Even as fissures have appeared in the tenuous tie between the Bangladesh Army and the Students Against Discrimination, the military on Friday requisitioned an unknown number of armoured personnel carriers (APCs) and 100 troops from each brigade to assemble in Dhaka, Northeast News has learnt.
While well-placed sources in Bangladesh’s security establishment said that the Army will take a few more days to consolidate their grip over the country, they revealed that troops from the all-important Savar-based 9th Division began to move into Dhaka in a “graduated manner”.
The Bangladesh Army has 10 division-sized regional commands with no definite number on brigades.
The 9th Infantry Division is located at Savar, while another critical formation, the 19th Infantry Division, is stationed at Ghatail.
The Bangladesh Army’s pro-active “preparedness” comes in the wake of revelations by student leader and Local Government, Rural Development and Cooperatives Ministry advisor Asif Mahmud Shajib Bhuiyan who claimed in a video, recorded earlier but released on Friday, that Army chief General Waqer-uz-Zaman had reluctantly agreed to have Nobel Peace laureate Mohammad Yunus as the chief advisor of the interim authority.
Earlier, another influential student leader Hasnat Abdullah had threatened publicly to launch a movement against the Army establishment in the wake of a clandestine meeting with Gen Zaman on March 11 when he reportedly suggested that the Awami League could return to Bangladesh political fold and even contest elections whenever they are held.
While both Abdullah and Bhuiyan did not make clear why the students’ leaders waited over two weeks to make public their confabulations with Gen Zaman, the former threatened to launch a countrywide movement against the Army authorities for trying to pave the way for the return of deposed Prime Minister Sheikh Hasina to Bangladesh.

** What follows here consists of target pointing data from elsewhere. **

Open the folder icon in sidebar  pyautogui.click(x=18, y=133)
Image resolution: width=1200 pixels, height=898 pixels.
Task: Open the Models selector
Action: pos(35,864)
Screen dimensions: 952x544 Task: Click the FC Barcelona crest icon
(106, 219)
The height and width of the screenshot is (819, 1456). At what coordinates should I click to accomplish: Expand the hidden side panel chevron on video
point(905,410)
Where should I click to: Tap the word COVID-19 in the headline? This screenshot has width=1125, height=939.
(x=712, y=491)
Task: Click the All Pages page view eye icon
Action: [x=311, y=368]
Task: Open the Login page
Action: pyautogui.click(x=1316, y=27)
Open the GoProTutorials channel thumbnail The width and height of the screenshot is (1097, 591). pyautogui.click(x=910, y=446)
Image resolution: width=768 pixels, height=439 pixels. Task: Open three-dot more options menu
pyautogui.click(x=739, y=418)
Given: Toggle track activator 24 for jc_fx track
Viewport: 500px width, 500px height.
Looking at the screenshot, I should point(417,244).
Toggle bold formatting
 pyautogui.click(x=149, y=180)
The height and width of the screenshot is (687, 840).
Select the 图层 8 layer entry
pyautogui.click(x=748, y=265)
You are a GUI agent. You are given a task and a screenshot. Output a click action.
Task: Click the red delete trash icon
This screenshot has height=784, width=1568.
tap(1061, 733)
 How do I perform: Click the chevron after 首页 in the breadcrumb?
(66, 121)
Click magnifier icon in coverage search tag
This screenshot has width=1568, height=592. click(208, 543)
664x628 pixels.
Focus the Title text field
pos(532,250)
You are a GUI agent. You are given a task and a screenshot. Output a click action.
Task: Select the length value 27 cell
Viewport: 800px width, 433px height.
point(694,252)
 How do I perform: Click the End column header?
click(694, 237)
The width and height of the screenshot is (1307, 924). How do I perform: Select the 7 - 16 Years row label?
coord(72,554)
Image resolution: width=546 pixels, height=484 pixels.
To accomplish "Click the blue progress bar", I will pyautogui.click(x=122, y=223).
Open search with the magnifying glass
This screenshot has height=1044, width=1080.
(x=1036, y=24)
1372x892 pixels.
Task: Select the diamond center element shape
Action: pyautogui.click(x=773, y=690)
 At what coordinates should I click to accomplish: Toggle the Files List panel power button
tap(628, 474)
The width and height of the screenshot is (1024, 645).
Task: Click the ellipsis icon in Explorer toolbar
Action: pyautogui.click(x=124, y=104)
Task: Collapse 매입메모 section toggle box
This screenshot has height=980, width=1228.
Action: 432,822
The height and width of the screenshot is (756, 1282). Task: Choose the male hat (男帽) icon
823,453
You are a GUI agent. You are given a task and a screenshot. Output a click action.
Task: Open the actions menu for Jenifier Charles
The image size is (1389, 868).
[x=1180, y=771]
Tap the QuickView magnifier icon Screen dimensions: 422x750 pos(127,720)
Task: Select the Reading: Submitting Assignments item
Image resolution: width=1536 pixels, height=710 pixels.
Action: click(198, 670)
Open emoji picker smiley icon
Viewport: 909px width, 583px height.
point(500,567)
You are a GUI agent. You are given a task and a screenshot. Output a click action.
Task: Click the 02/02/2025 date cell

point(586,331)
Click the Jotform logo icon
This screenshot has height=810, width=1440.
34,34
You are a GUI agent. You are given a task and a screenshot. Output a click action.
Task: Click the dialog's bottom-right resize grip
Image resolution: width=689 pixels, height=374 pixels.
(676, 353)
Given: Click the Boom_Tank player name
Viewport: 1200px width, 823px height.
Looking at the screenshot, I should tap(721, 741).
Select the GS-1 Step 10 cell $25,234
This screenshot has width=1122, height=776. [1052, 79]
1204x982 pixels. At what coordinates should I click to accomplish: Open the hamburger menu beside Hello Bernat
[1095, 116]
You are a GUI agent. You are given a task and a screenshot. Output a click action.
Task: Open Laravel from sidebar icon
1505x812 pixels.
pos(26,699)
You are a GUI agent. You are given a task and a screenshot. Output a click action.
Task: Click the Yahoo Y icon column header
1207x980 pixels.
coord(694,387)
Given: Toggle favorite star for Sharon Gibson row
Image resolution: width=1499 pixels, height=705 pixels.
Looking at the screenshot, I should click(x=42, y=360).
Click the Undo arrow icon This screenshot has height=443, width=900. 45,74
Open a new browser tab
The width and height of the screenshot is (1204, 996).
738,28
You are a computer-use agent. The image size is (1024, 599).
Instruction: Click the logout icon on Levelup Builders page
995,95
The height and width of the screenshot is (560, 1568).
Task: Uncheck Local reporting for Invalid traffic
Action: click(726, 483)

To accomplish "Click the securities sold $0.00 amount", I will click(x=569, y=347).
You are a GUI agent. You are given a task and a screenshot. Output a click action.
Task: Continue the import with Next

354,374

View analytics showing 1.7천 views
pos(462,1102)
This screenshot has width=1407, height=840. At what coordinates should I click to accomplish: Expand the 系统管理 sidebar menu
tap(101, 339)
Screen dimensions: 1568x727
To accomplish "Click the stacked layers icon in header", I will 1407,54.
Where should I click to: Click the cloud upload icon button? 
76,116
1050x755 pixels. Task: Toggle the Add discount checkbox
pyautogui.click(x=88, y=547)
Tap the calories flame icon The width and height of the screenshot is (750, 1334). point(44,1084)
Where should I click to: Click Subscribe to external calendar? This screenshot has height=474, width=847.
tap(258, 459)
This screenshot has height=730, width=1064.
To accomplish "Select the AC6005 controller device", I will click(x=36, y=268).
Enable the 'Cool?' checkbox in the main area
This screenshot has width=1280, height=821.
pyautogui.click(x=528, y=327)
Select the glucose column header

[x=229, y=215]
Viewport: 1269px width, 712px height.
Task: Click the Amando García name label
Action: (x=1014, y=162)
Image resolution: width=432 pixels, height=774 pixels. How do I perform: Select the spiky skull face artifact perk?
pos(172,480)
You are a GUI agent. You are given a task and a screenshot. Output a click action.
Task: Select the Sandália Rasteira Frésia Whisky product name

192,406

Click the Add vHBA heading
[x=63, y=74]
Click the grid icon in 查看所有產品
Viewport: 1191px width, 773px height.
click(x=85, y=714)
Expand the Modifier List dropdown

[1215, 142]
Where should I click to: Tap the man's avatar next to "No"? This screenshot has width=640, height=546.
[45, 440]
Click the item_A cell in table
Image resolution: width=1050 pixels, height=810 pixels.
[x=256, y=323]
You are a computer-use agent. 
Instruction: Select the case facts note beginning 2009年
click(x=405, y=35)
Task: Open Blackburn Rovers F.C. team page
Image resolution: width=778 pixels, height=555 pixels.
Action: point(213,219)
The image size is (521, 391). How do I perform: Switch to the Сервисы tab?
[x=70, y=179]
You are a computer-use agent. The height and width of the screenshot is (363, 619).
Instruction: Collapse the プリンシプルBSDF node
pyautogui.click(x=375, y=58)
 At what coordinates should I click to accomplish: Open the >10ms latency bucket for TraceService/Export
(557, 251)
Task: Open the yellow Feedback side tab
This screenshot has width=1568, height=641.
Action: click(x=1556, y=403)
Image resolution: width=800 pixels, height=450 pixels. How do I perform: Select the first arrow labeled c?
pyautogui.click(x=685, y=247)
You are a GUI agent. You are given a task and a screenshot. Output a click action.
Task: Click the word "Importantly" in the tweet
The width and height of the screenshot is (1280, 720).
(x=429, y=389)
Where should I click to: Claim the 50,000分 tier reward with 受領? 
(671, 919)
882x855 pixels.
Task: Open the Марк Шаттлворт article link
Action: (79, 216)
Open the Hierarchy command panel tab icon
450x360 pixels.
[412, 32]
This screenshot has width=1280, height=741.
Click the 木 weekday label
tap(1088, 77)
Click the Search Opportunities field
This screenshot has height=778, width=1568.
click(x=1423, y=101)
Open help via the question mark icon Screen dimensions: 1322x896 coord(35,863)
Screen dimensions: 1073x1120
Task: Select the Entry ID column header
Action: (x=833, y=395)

Soon after Bhuiyan’s revelations and Abdullah’s post on his Facebook page, the chiefs of Bangladesh’s three armed forces went into a virtual huddle aimed at taking steps in the near future, in anticipation of yet another students’ upheaval.
It is still not clear whether the military will take strong steps, especially when Yunus is expected to leave for a three-day China visit beginning March 26.
It could also be that in the event of the law and order situation taking a turn for the worse, Yunus may call off his China visit, the details of which are still unclear and fuzzy.
Much of Bangladesh was taken by surprise as the details of the March 11 meeting between the students’ representatives and Gen Waqer were made public largely as an attempt to show the Army chief in “poor light” and make attempts to re-energise a flagging and faltering movement marked by allegations of mismanagement, incompetence and corruption.
On his part, Yunus, realising that his position had considerably weakened since he took over as head of the interim regime on August 8 2024, held out an olive branch to New Delhi, seeking a meeting with Prime Minister Narendra Modi, on the margins of the BIMSTEC conference in Thailand between April 3 and 4.
This meeting may not materialise considering that there has been no political engagement between the two countries since the fall of the Sheikh Hasina government.
Besides, the Indian establishment was keen to see an early democratic-electoral process that would place a legitimate political party in power with which it can do business.
Irrespective of what awaits Yunus and the interim regime, what is certain is that Gen Zaman remains on solid ground.
Bangladeshi security analysts said he enjoys the full support of the top brass and the divisional commanders even as there are reports of some differences among a section of very senior officers.